Peki bastırılmazsa ne oluyor? Sarı, iğneyi yaptırmaması durumunda üç, dört gün üst üste uyumadığını, yemeden içmeden kesildiğini, paketlerce sigara tükettiğini, dördüncü gün hastanelik olduğunu belirtiyor ve kesin bir dille şunları söylüyor: “Mani atağının uç noktasını kontrol edebilme diye bir şey yok. Maninin uç noktasında sen kendine zarar veriyorsun. Çünkü hipomaniyi kontrol edebilirsin, ama maniyi kontrol etmek diye bir şey yok. O yüzden fark ediyorsan hemen önlemini alacaksın, doktora gideceksin. Ama sen mani mani dolaşmaya çalışırsan 3-4 gün, sonrasında doktorun sana vereceği ilaçların dozajları da daha fazla oluyor.

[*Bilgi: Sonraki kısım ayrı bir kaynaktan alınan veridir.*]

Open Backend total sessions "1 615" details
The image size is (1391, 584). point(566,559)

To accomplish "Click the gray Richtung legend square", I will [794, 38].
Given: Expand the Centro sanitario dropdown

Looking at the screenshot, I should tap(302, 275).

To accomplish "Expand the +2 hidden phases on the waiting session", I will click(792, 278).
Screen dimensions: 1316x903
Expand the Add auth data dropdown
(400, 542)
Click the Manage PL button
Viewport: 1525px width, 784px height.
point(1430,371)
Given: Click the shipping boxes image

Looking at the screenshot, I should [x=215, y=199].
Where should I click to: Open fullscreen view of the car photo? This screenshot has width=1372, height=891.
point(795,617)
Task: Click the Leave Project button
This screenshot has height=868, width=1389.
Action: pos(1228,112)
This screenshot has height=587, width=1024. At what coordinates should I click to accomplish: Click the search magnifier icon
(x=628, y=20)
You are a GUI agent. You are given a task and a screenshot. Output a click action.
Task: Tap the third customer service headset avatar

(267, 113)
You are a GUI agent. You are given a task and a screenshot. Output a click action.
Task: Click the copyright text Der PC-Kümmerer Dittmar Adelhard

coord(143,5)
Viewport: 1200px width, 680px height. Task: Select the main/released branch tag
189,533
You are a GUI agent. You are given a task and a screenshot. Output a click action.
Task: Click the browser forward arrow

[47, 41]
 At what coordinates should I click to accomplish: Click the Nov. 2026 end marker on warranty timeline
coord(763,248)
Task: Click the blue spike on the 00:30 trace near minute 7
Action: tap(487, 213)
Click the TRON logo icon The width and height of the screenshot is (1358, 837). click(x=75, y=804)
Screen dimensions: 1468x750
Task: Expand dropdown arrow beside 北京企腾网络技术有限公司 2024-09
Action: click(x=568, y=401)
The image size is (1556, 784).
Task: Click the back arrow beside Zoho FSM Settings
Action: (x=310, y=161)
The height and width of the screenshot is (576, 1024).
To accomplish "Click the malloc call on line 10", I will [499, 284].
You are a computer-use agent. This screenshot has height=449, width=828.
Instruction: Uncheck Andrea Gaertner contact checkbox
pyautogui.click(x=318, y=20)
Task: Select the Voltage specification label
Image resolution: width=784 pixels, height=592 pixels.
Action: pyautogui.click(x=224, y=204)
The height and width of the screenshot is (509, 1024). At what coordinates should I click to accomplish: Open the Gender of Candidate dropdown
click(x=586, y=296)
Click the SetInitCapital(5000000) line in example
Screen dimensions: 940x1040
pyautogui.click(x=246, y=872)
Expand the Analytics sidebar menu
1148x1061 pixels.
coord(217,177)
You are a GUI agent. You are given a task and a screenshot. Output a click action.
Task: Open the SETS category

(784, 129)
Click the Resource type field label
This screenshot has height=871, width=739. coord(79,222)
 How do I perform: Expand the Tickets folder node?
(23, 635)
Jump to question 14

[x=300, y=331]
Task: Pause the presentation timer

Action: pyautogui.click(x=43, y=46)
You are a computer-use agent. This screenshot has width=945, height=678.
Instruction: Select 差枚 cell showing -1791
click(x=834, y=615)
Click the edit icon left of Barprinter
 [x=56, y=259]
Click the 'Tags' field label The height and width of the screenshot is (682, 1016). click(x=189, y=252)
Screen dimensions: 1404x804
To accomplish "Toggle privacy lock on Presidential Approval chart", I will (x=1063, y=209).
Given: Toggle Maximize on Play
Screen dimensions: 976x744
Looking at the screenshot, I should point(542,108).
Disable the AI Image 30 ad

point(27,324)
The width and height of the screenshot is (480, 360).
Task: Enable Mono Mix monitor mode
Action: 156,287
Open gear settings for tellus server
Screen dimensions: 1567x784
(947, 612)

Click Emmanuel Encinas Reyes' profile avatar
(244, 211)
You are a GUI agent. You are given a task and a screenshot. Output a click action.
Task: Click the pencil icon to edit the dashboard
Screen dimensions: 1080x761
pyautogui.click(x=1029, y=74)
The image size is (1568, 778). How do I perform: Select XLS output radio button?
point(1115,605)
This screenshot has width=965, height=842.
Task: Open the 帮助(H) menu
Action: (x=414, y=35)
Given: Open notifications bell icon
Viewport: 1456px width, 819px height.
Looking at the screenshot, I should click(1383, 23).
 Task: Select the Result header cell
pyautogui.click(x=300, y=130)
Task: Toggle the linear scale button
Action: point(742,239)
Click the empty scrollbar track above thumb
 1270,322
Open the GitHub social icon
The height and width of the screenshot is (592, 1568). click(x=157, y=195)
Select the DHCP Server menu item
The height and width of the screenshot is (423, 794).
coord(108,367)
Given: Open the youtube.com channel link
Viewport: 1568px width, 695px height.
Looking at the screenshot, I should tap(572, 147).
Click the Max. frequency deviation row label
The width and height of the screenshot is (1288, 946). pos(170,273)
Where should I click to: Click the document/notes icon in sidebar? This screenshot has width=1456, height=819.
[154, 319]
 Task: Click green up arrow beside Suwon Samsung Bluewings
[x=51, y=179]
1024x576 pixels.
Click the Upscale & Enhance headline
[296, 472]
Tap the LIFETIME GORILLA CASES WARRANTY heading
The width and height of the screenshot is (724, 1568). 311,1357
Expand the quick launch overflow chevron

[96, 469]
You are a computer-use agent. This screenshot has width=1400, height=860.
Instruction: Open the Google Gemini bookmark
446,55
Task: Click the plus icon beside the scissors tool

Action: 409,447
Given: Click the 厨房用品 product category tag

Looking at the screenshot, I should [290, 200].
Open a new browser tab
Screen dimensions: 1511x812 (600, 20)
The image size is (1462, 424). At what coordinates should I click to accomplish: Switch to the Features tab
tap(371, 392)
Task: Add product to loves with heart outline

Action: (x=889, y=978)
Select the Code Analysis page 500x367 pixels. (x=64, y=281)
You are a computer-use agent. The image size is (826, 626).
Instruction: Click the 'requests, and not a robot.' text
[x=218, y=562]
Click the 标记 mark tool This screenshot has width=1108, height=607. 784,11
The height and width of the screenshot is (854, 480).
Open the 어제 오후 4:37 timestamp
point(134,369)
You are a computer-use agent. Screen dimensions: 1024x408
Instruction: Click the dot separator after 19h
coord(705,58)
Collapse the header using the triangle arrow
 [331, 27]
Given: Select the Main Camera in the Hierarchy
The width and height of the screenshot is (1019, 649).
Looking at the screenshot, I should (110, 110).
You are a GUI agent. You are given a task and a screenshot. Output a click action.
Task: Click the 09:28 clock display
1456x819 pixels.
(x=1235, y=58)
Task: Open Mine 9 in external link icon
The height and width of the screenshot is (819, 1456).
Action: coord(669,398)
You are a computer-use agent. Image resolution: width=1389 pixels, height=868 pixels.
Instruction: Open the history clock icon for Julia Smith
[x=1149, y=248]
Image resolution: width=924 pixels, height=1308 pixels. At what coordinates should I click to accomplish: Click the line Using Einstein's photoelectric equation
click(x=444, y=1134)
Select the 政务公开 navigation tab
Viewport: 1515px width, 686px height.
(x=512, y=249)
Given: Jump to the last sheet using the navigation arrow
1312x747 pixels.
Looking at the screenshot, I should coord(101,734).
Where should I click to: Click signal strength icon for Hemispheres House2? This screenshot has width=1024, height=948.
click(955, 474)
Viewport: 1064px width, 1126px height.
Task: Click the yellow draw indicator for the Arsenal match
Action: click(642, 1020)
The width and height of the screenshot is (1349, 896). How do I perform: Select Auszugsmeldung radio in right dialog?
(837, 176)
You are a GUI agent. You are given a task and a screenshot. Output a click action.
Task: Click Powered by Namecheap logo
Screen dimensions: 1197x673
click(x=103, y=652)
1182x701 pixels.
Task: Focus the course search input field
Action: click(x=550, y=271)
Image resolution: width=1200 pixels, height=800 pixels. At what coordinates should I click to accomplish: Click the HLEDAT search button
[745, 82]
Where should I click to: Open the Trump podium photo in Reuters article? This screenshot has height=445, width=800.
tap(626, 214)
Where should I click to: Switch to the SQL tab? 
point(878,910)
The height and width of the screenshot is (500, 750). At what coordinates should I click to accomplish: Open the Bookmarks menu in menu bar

Mani keyifli bir şey değil. Keyifli görünüyor ama maniyi dizginleyemiyorsun. O yüzden seni alıp götürüyor, sen tozlu topraklı yollarda parçalana parçalana gidiyorsun ardında. Keyfi bıçak sırtı.”

Aynı durumu Tan da şu sözlerle açıklıyor: “Bazen mani hastalarını sokaktan getiriyorlar. Yürümekten ayaklarının altı yara olmuş oluyor. Veya kendilerini engelleyemiyorlar, dürtüsel hareketler yapıyorlar. Mesela bir danışanım, arabasıyla bir mağazanın içine girmişti. Para harcama çok fazla artıyor, öyle borçların altına giriyorlar ki bazen, atak geçtikten sonra “Ben ne yapmışım?” diyorlar. Böyle durumlarda hastane yatışı gerekebiliyor”.

Sarı, bipolar bozukluğu araba kullanmaya benzetiyor: “Eğer kontrollü kullanırsanız, ehliyet alabilir ve sürebilirsiniz, ama çok hız da yapmayacaksınız çok yavaş da gitmeyeceksiniz çünkü o da kazaya sebebiyet verir. Belli bir hızda, normal hayat akışında kalacak şekilde... Elbette zor, ama hayatta bir çok şey zaten zor.”